Три основные проблемы, с которыми сталкиваются бегуны:

  • Мышечная боль появляющаяся в поясничном отделе внезапно. Это мышечный спазм. В мышцах ощущается, что они как бы сжаты, и боль может усилиться.
  • Боль в пояснице, отдающая в спину или в ноги. Это говорит что защемлён седалищный нерв. Боль отличается от боли при мышечном спазме.
  • Болит вся спина. Не исключено, что это артрит. Чтобы предотвратить такие неприятности, я рекомендую работать над прочностью и гибкостью всего организма. Затрудненность движений в бедрах, ягодицах и сухожилиях будет отрицательно воздействовать на состояние позвоночника, увеличивая нагрузку на него.

Чтобы устранить боль в спине или, ещё лучше, не допустить ее, попробуйте выполнить некоторые из следующих упражнений прямо сейчас:

Планка: обычная и боковая

Исходное положение, как и для отжиманий, только локти надо согнуть и перенести весь вес на предплечья. Тело должно образовать прямую линию. Постойте в этой позе хотя бы 1 минуту. Затем примите позу боковой планки. Простойте в этой позе хотя бы 1 минуту. Можете похвастаться в комментариях если простоите больше.

-2

Гиперэкстензия для спины

Для выполнения этого упражнения Вам понадобится тренажер. Встаньте с обратной стороны специального тренажера и закрепите ноги. Держите спину в состоянии естественного наклона. Руки следует положить либо за голову, либо перекрестить их на груди. С помощью ягодиц поднимайте тело до того положения, когда от головы до ног образуется прямая линия. Сделайте несколько подходов.

Подтягивание мяча

-3

Поставьте руки на расстоянии друг от друга чуть больше ширины плеч. Положите голени на мяч. Тело — прямая линия. Не сгибая колени, подтяните мяч к груди, подняв бедра к потолку. Будьте аккуратнее с поднятием бёдер чтобы не упасть. На несколько секунд задержитесь в этом положении. Вернитесь в исходное положение. Сделайте 3 подхода по 15 повторений.

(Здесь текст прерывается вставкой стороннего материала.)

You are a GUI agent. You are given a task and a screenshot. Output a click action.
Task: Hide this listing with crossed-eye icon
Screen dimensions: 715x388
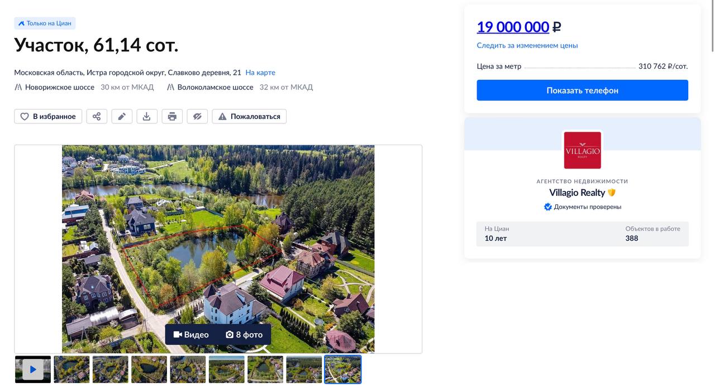[x=197, y=116]
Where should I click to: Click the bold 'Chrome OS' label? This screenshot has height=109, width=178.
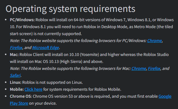[20, 96]
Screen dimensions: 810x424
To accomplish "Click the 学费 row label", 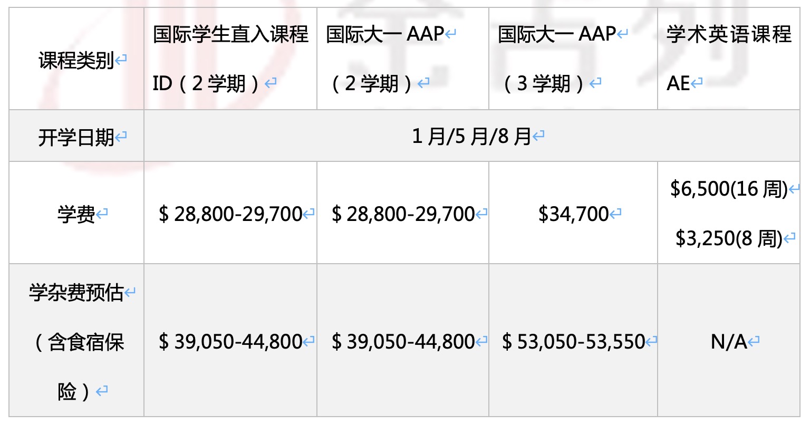I will 76,214.
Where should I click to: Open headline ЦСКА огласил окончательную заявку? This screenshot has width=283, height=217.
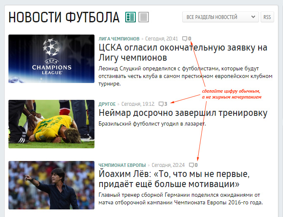pyautogui.click(x=183, y=53)
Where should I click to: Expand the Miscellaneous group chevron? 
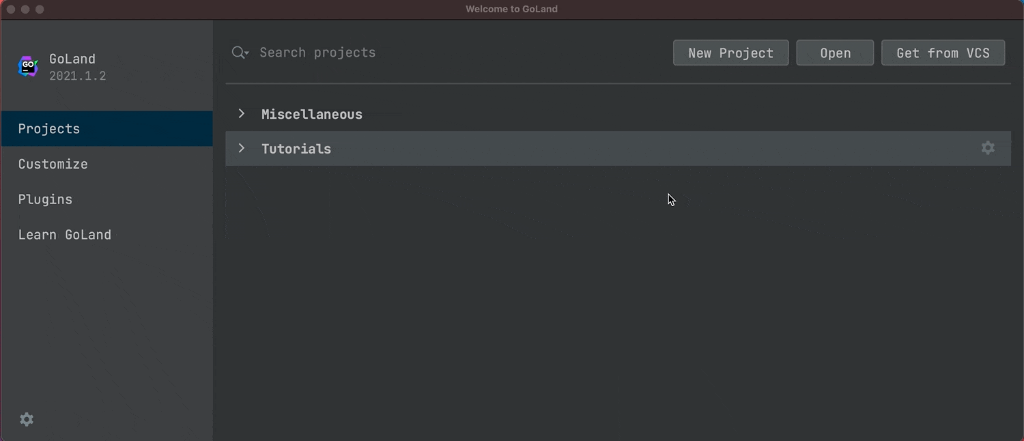tap(242, 113)
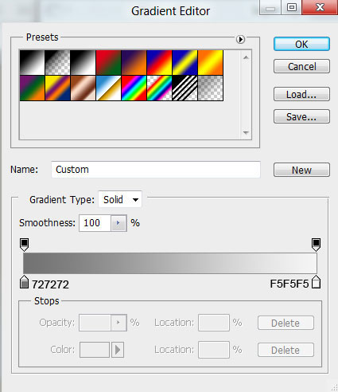
Task: Choose the Red, Green gradient preset
Action: [108, 63]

Примечание: если это упражнение для Вас тяжеловато, попробуйте опереться на шар коленями, а не голенями, тогда не нужно будет поднимать бедра для того, чтобы подтянуть к груди мяч.

Обратный подъем ног

Лягте на скамью вниз лицом. Торс и бедра на скамейке. Держа ноги прямыми, поднимите их до уровня прямой линии с торсом. Напрягая ягодицы, поднимите бедра, остановитесь. Вернитесь в исходное положение. Сделайте 3 подхода по 15 раз.

-4

Подъем бедер

Лягте на пол на спину, согнув колени. Напрягите ягодицы, поднимите бедра до уровня прямой линии с торсом. Задержитесь на 5 секунд, вернитесь в исходное положение. Сделайте 3 подхода по 15 повторений.

-5

Кобра

Лягте на пол лицом вниз, руки вдоль тела ладонями вниз. Поднимите голову, грудь, ноги, таз и руки (руки должны тянуться к потолку). Задержитесь на 30 секунд. Лягте обратно. Повторите три раза.

Также возможно вам следует провести мануальную терапию к костоправу, чтобы исправить уже случившиеся проблемы.

Лежа на пол на живот, руки вдоль тела ладонями вниз. Поднимите грудную клетку, таз, ноги и руки вверх. лопатки сведены между собой, ноги скрещены. Корпус и бедра тянутся вверх, но живот и таз остаются на полу. Лодочка – достаточно сложное упражнение для осанки. Вы можете упростить его, если не будете поднимать ноги вверх, а ограничитесь подъемом верхней части тела.